0.6 Results and discussion  (Page 3/5)

[link] shows that SFFT is easily faster than FFTW on both devices. This contradicts Frigo and Johnson's claim that the performance of FFTW is portable, and tends to support the idea that it is possible to write fast and portable code without exhaustive searches through the configuration space of all possible FFTs.

A considerable amount of effort was needed to work around several problems that were encountered when targeting ARM NEON with Apple clang 3.0, and many of SFFT's primitive macros for NEON were written in inline assembly code. Among the problems encountered when targeting ARM NEON with Apple clang 3.0:

1. There is no way of explicitly specifying memory alignment when using vector intrinsics;
2. Fused multiply-add/subtract intrinsics do not currently compile to the correct instructions because of a bug in clang;
3. Clang's inline assembly front-end lacks the syntax and semantics to properly address the dual-size aliased vector registers.

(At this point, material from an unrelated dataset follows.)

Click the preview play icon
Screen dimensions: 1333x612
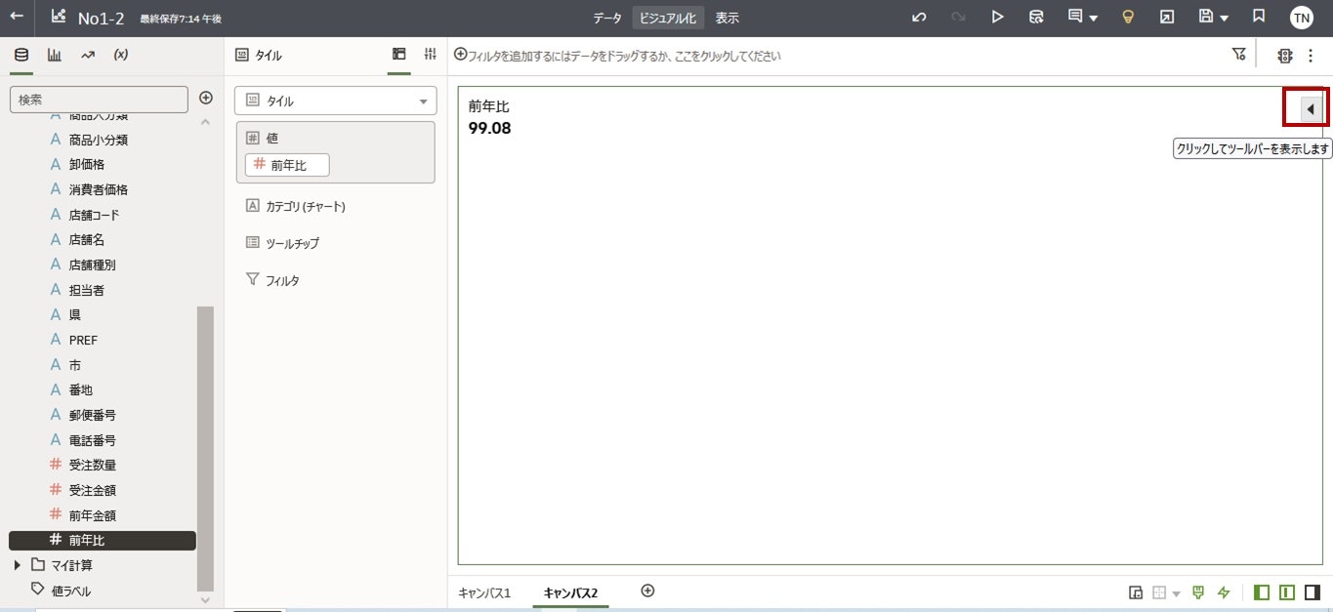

The above problems affect all FFT libraries equally, and it seems that portability depends critically on the quality of the machine specific code and macros.

Accuracy

The accuracy of each FFT was measured as per the methods in Benchmark methods . The accuracy of single and double precision FFTs on an Intel Core i7-2600 is plotted in [link] , and shows that the relative RMS error for FFTW, SFFT and SPIRAL is within an acceptable range. Graphs for all other machines are similar.

Setup time

[link] shows that FFTW, in patient mode, requires several orders of magnitude more time to initialize as it searches for a fast FFT configuration. SPIRAL has a very fast setup time, because it is entirely statically elaborated and needs no dynamic initialization. The setup time for SFFT is comparable to FFTW in estimate mode, though SFFT's setup time begins to increase for transforms larger than 8192 points. This is likely because of repeated calls to the complex exponential function as twiddle factor LUTs are elaborated; no effort was made to optimize this setup code, and it is likely that it would be much faster if the calls to the complex exponential function were optimized.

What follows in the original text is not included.